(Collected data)

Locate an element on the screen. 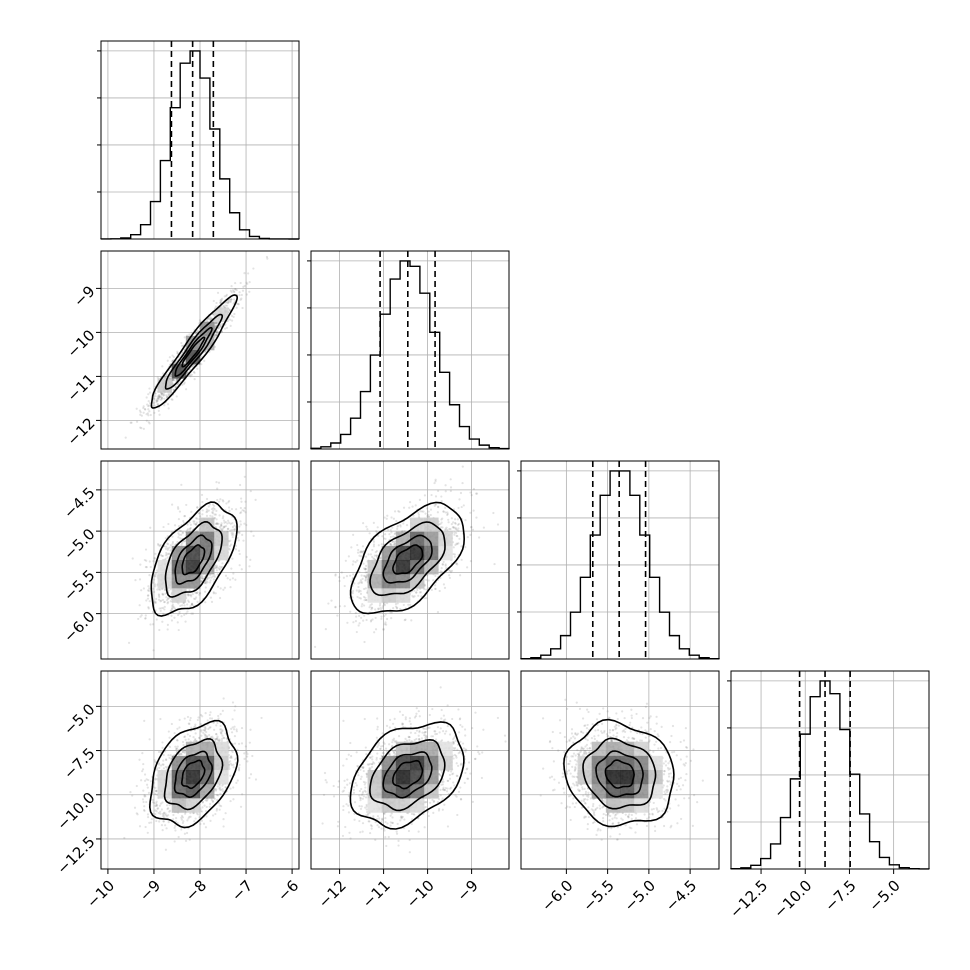 The width and height of the screenshot is (970, 970). contour-0.5sigma is located at coordinates (194, 559).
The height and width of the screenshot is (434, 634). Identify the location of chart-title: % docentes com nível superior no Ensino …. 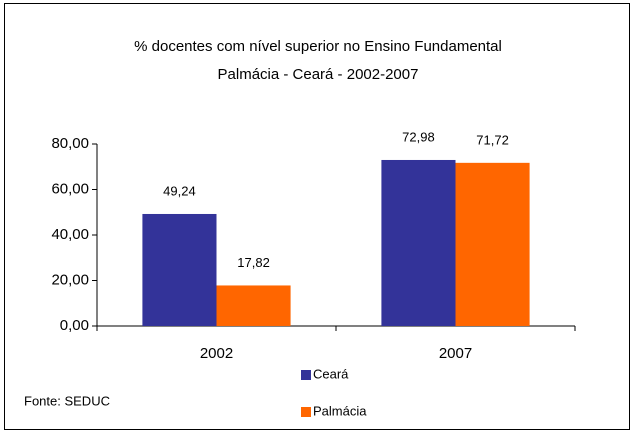
(318, 46).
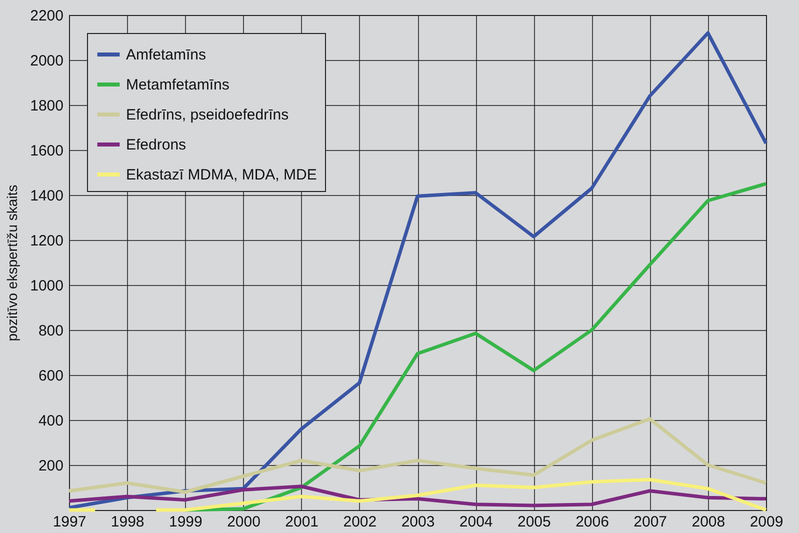  Describe the element at coordinates (47, 196) in the screenshot. I see `y-tick-label: 1400` at that location.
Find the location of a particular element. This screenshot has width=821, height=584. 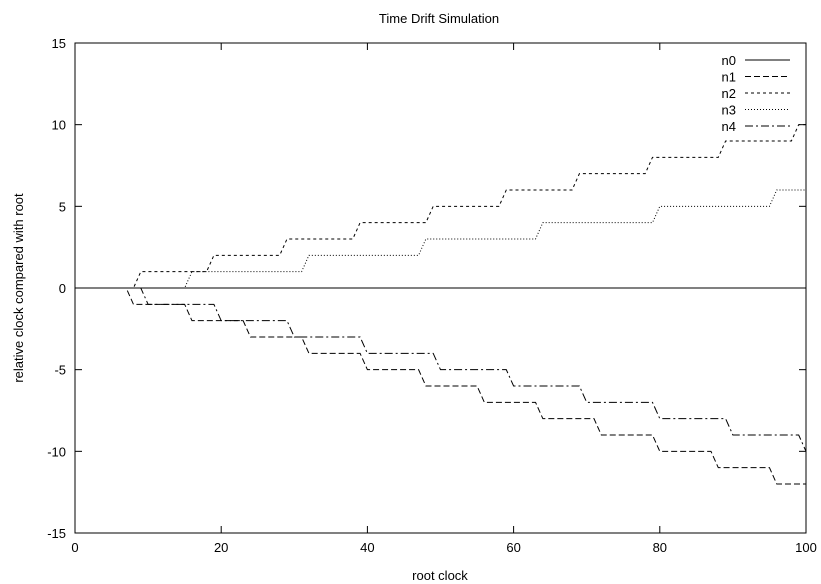

y-tick-label: -15 is located at coordinates (56, 534).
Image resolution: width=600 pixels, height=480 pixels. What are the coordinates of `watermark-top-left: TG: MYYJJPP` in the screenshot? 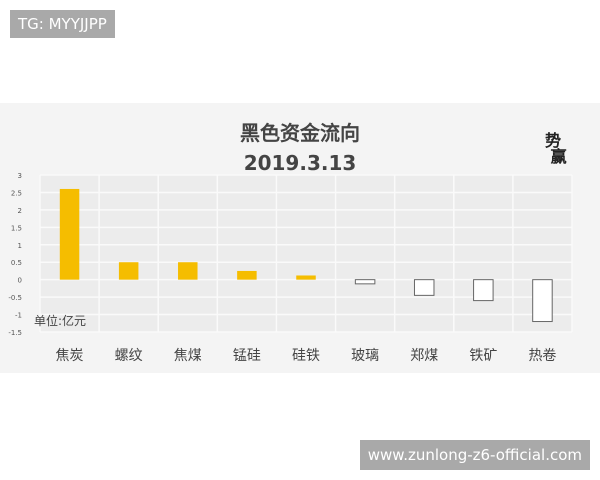 It's located at (62, 24).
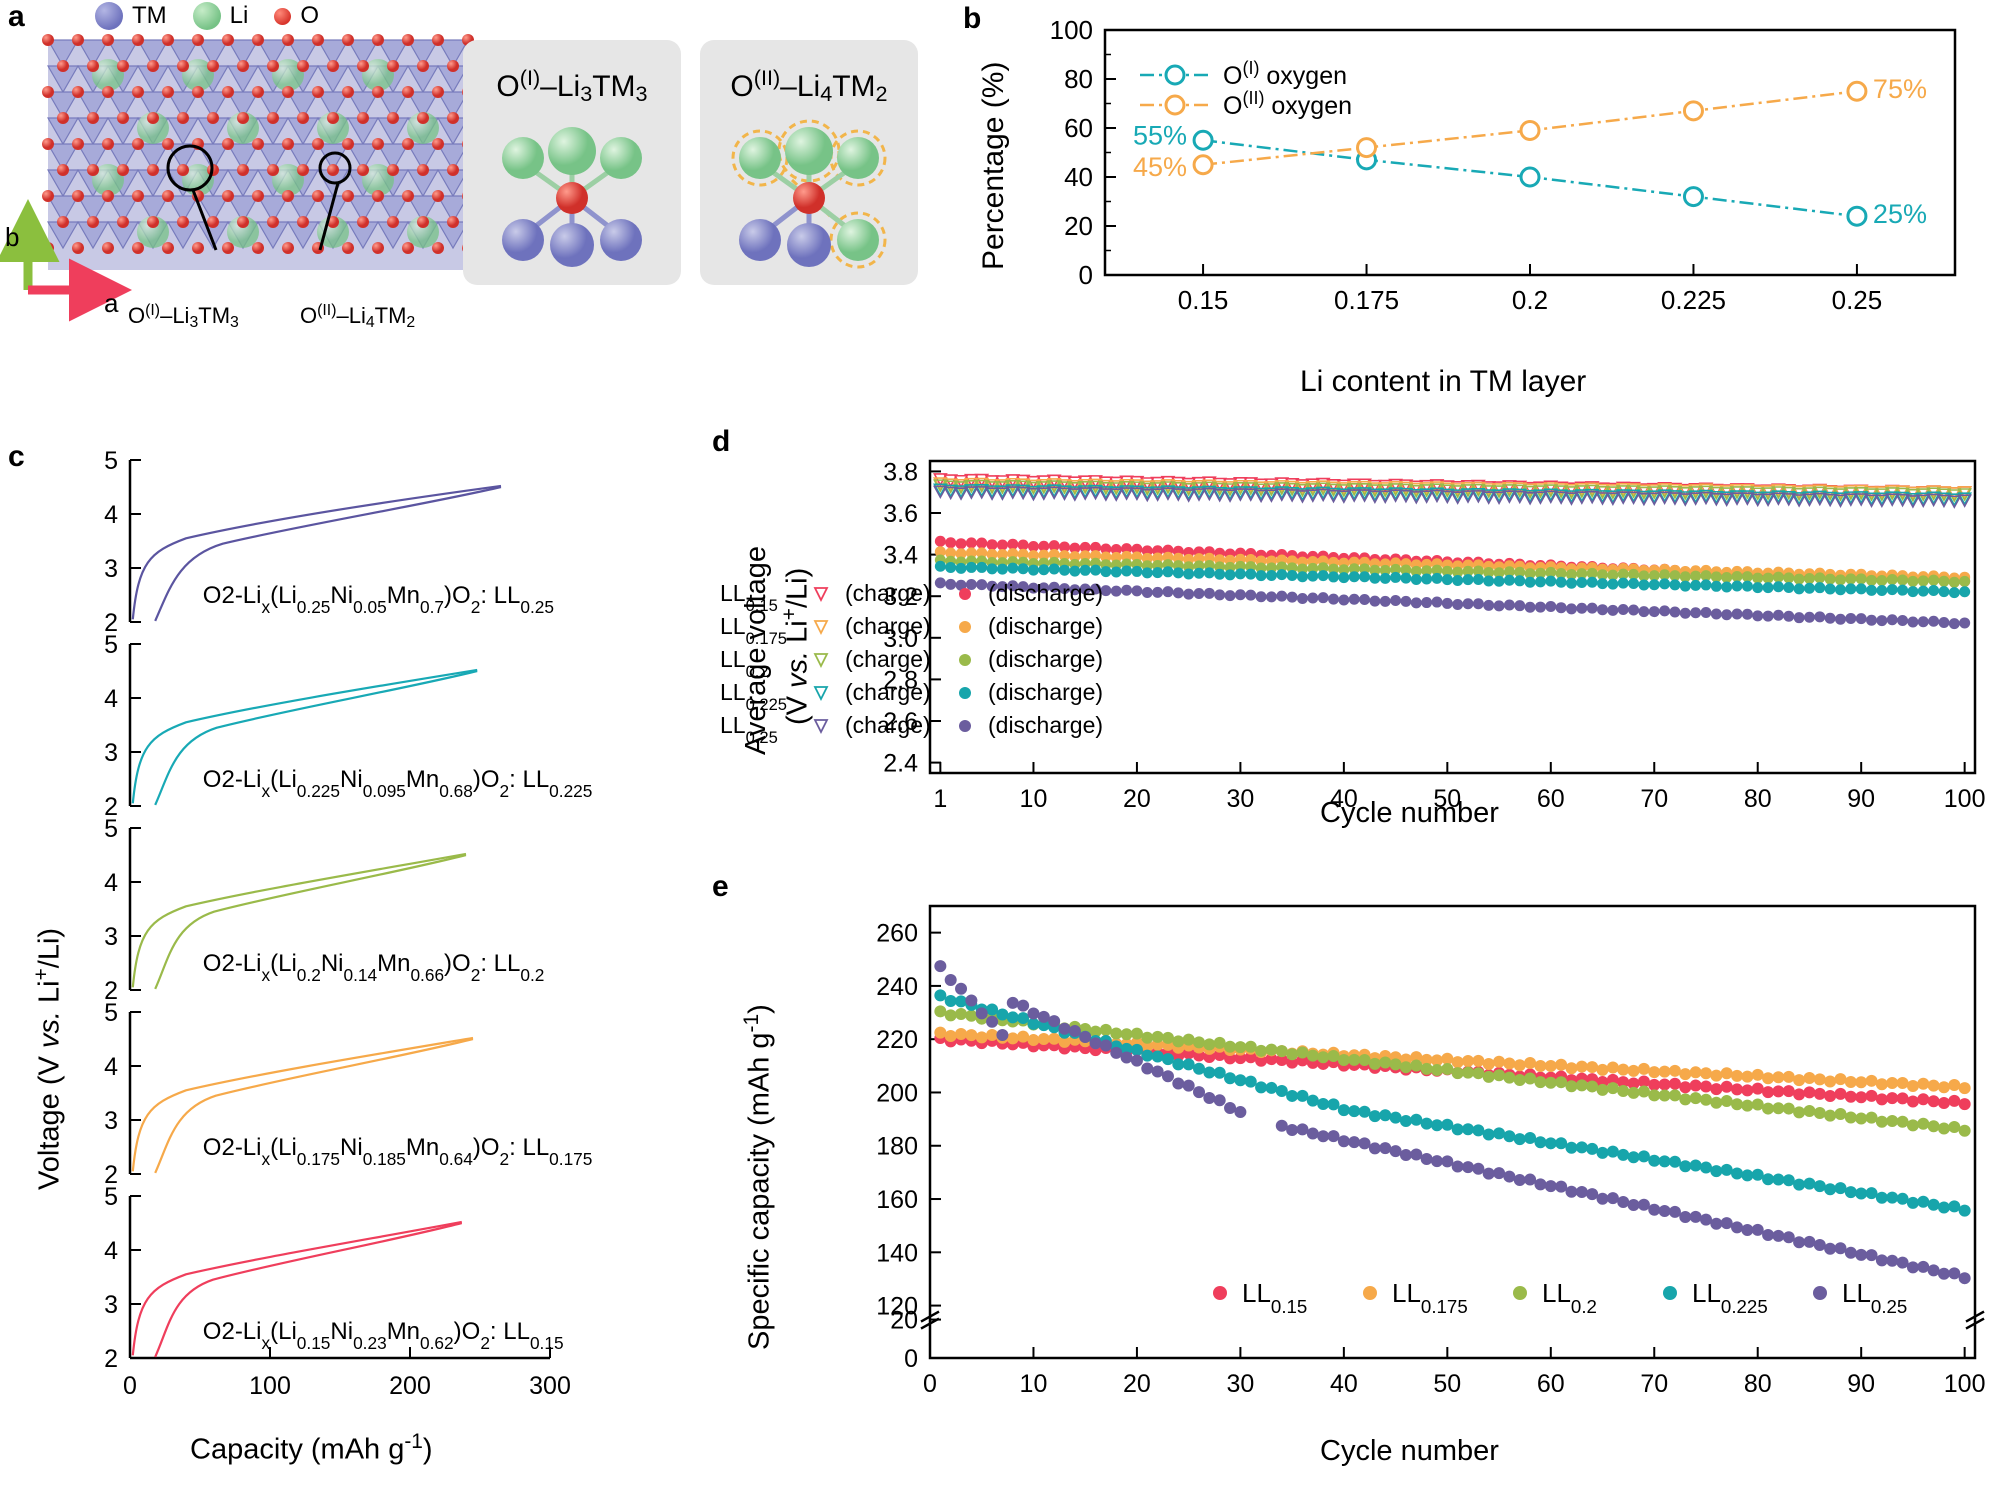 Image resolution: width=2007 pixels, height=1490 pixels. I want to click on panel-e-ylabel: Specific capacity (mAh g-1), so click(758, 1177).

## Task instructions
Reproduce the entries above word for word, starting with the line containing "Find the location" and ending with the line containing "y-tick-label: -15 is". Leave the pictures out.

## Answer to the problem
Find the location of a particular element. This screenshot has width=821, height=584. 

y-tick-label: -15 is located at coordinates (56, 534).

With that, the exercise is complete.